* SOURCE RECORDS
#####
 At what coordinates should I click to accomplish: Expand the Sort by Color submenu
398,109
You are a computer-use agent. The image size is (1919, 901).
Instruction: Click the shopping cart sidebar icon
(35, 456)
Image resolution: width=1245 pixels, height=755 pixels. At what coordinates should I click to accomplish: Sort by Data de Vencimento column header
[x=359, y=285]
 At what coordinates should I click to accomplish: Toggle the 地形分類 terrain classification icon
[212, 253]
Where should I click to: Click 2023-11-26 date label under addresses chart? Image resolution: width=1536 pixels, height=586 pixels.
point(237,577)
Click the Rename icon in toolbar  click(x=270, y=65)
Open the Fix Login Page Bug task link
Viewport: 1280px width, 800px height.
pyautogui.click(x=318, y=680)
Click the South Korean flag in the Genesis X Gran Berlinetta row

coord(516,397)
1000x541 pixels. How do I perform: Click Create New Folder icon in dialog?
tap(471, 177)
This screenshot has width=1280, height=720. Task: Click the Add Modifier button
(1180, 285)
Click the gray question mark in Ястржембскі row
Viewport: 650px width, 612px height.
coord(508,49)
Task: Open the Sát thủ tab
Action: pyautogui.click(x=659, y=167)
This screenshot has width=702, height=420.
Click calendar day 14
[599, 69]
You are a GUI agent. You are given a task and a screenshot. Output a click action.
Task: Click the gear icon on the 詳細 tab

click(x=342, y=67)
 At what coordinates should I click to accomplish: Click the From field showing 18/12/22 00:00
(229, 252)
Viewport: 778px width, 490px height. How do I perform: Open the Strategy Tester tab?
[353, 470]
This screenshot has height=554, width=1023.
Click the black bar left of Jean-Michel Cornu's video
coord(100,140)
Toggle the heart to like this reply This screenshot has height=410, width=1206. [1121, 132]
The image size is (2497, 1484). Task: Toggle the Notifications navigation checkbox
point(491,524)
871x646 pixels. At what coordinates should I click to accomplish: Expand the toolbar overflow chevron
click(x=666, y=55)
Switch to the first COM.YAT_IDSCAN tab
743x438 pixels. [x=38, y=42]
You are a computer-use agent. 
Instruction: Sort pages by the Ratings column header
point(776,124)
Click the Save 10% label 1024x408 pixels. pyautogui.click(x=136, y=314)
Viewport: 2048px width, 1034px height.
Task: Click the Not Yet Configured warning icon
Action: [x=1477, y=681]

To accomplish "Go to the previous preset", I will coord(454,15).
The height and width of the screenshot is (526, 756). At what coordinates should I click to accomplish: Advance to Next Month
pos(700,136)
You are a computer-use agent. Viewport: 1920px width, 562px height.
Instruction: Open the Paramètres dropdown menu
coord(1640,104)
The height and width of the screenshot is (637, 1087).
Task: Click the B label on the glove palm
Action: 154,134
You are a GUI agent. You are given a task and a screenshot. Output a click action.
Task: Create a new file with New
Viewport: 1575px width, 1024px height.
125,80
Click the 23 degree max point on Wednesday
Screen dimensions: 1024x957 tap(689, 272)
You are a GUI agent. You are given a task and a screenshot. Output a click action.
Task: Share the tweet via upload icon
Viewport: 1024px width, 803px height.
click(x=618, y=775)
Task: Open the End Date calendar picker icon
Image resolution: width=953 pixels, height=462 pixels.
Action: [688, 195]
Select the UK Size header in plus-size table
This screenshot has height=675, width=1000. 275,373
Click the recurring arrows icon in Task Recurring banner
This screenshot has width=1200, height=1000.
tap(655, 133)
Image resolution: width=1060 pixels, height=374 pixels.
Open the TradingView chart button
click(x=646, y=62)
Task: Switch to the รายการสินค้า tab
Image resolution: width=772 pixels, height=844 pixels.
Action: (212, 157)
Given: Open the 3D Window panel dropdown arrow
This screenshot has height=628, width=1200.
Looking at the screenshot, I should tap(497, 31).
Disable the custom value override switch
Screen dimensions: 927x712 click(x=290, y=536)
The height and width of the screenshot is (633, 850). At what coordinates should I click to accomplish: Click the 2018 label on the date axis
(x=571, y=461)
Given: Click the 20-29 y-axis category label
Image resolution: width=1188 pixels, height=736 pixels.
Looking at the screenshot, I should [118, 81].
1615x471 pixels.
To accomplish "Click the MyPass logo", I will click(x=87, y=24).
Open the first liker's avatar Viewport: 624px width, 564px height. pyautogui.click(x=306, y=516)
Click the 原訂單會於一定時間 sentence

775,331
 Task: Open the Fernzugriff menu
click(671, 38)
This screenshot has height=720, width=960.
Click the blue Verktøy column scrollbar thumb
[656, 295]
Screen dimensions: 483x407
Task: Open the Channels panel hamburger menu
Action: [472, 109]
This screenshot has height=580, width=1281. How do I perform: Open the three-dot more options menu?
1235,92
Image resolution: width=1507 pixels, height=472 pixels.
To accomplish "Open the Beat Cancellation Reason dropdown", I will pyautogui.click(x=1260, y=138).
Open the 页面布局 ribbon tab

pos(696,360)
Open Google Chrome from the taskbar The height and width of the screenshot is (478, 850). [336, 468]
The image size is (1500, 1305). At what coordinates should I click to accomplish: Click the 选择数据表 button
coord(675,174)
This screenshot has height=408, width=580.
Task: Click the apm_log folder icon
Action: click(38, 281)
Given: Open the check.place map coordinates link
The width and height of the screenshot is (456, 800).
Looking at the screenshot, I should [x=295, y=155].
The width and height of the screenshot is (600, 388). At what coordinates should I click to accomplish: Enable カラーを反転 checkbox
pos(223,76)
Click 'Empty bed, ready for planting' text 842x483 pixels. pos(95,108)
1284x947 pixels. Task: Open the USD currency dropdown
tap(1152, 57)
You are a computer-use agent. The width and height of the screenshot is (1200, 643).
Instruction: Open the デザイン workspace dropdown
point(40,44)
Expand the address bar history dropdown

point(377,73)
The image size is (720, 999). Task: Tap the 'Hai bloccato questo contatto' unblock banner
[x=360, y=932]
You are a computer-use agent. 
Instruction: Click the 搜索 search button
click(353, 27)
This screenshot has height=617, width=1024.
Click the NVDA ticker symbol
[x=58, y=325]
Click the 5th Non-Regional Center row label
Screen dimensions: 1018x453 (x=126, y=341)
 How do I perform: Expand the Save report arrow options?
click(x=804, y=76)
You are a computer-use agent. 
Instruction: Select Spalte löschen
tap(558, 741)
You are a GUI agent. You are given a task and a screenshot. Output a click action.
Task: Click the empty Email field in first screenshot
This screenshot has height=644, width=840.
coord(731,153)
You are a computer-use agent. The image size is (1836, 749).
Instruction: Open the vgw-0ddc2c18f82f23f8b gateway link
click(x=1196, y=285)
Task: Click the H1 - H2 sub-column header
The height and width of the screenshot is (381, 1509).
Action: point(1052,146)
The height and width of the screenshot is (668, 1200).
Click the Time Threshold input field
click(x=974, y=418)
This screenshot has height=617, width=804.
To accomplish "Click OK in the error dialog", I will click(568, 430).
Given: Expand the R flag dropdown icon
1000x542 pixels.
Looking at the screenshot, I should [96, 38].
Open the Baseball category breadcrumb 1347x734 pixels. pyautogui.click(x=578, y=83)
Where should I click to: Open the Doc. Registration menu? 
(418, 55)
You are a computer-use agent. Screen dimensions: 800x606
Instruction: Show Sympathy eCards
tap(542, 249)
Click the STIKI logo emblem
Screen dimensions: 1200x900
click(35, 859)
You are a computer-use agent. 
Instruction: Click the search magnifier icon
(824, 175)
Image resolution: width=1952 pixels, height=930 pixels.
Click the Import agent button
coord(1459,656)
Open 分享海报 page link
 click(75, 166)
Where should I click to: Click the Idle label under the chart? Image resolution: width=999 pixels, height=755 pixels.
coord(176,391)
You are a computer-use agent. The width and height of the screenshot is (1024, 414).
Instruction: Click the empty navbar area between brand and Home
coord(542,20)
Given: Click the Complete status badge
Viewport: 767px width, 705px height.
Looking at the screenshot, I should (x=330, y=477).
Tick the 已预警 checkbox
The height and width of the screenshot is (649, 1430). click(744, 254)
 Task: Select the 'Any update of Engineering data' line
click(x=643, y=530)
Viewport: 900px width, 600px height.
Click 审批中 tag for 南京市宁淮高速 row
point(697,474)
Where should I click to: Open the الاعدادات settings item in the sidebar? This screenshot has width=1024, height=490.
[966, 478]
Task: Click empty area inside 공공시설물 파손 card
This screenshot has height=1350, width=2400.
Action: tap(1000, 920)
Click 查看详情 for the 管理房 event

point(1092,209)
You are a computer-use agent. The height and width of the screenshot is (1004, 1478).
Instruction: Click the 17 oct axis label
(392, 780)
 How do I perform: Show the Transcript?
#####
* AIM OF THE TASK
Your task is to copy each line from the material above that includes the word "category".

* REPLY TO THE TASK
Given: Click the 20-29 y-axis category label
Open the Baseball category breadcrumb 1347x734 pixels. pyautogui.click(x=578, y=83)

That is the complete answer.